How To Know If You Are ADD

Exercises for strengthening visual and auditory skills can be combined into a game of hide-and-seek, for example, in which the child uses both sound and verbal cues: "Beep, beep! I'm over here, behind the desk!" You can also play games in which the child looks at a group of objects, and then has to identify them blindfolded, using touch - and the sound as they touch other objects, and smell and taste if appropriate - and describe what each object looks like. In this way, the child learns to construct a visual image from the evidence of the other senses.
 

With children who have visual impairments, we try to construct a visual-spatial world from sound and touch and the child's own movements. So the verbal child can describe what something would look like by touch and smell and taste and motion. She can figure out where things are in a room based on where the sounds are coming from, as well as by being helped to walk over and touch those objects. This gives her a visual-spatial map of an area. Similarly, a child who has a hearing impairment may be able to use visual signals as directions in a game and associate the sight of objects with tastes and smells. The idea is to create as much of a multisensory picture of the world as possible. How To Know If You Are ADD


Functional Understanding of the World 
During this problem-solving stage, children also develop a sense of what different things are used for. They begin to understand the functions of physical objects in terms of repeated actions, a pattern of behavior. So it's important to have many functional objects in a child's world - a comb, a hairbrush, a bell, a toy telephone, a music box, a truck, a car, a doll. The child begins to see that each object is used in a certain way. This pattern of use is eventually labeled a "doll" or a "telephone," but the child sees the pattern and understands the function of the object long before she can label it. Even a sixteen-month-old child will imitate adults on the phone, putting it to her ear and making noises; she understands that its function is to communicate.
 
In our games at this stage, we want to introduce imitation and use objects functionally. For instance, grooming is very interesting to kids. Daddy may be combing his hair, and the child has to find her own comb, so she can imitate Daddy.
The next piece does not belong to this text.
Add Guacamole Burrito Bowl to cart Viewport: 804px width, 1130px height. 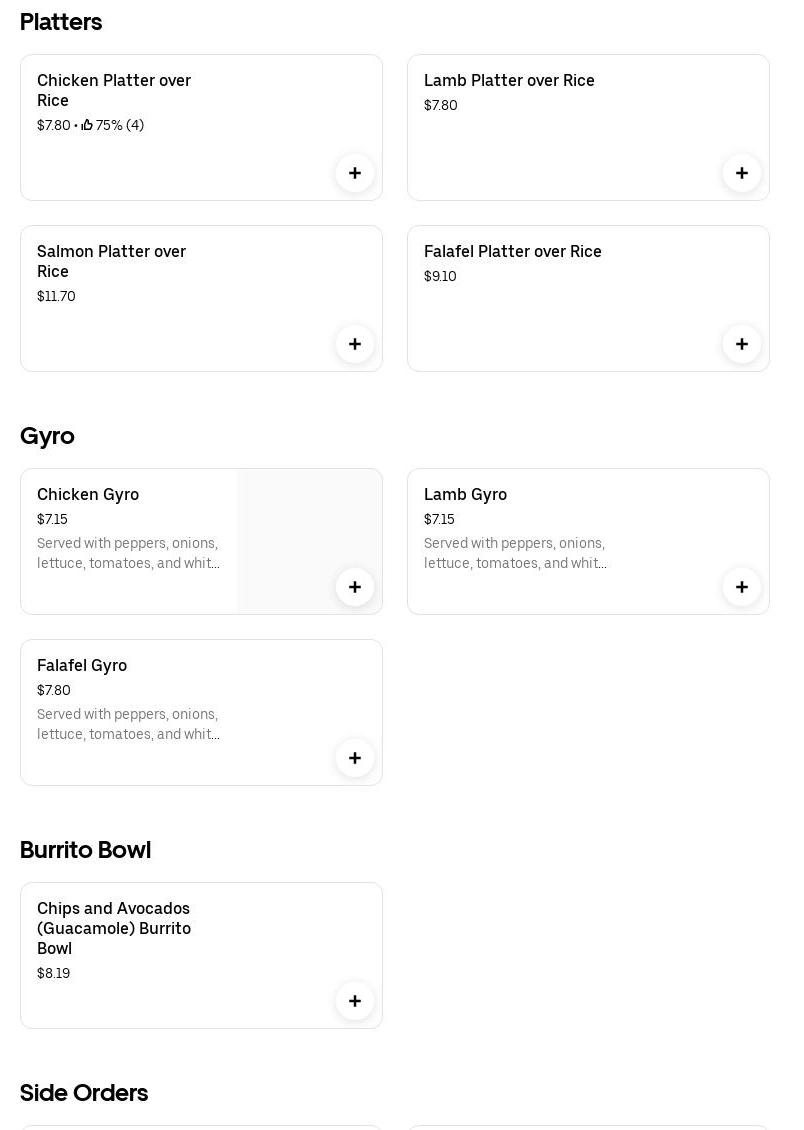(x=355, y=1001)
In other words, now we want the child to relate to objects according to their function as well as their colors or shapes or textures. Kids gravitate toward this naturally.
 
Words and Ideas
 
Once the child is looking and listening, touching and smelling, recognizing patterns and exploring the world with all her senses, she is ready to use words and ideas and combine them in different ways to solve problems. These abilities build on the foundations we've been describing.
 
From the beginning parents help children label and describe with words what they're already seeing and understanding. While experiencing themselves in relationship to other people, animals, and physical objects, they're associating words and word patterns, and distinguishing between one and another. These abilities depend on having a lot of interaction with the physical world and the interpersonal world, playing with others in a moving, dynamic dance. How To Know If You Are ADD

When a child is playing tag, for instance, she is using both sides of her body; noticing distance, getting a sense of how long it takes to get somewhere, combining her experiences with her senses, and associating words and ideas with these experiences. On the other hand, if the child is overwhelmed because she's in a noisy or visually chaotic environment, or she's underwhelmed because she is not getting much stimulation, then this whole area of verbal development is not occurring properly. So interacting in a calm, regulated way is crucial.
 

Strengthening Activities. 
To strengthen visual-spatial and auditory processing abilities together, use labels and words for what the child sees and hears. On a walk, it's natural to identify what we see and hear - plants and animals, birds and wind sounds, and lights and sirens. An easily distracted child could be asked to describe buses and trains and cars and the sounds they make. The supermarket, which can be a huge challenge for a hyperactive or distractible child, is a good place to practice this. Hide-and-seek games can be full of verbal cues: "I'm in the closet, the one down the hall" or "I hear a noise behind the big couch."
 
In all these ways we're enhancing visual and auditory processing, while giving the child symbolic labels for how the physical world is organized. A child can get a sense of spatial dimensions and how to symbolize them, simply by playing the games all children play, but with plenty of description and labels. The child can form pictures in his mind of what "above," "beyond," "below," and so forth look like. She can also learn to follow a sequence of verbal cues. To learn more, you can check out How To Know If You Are ADD.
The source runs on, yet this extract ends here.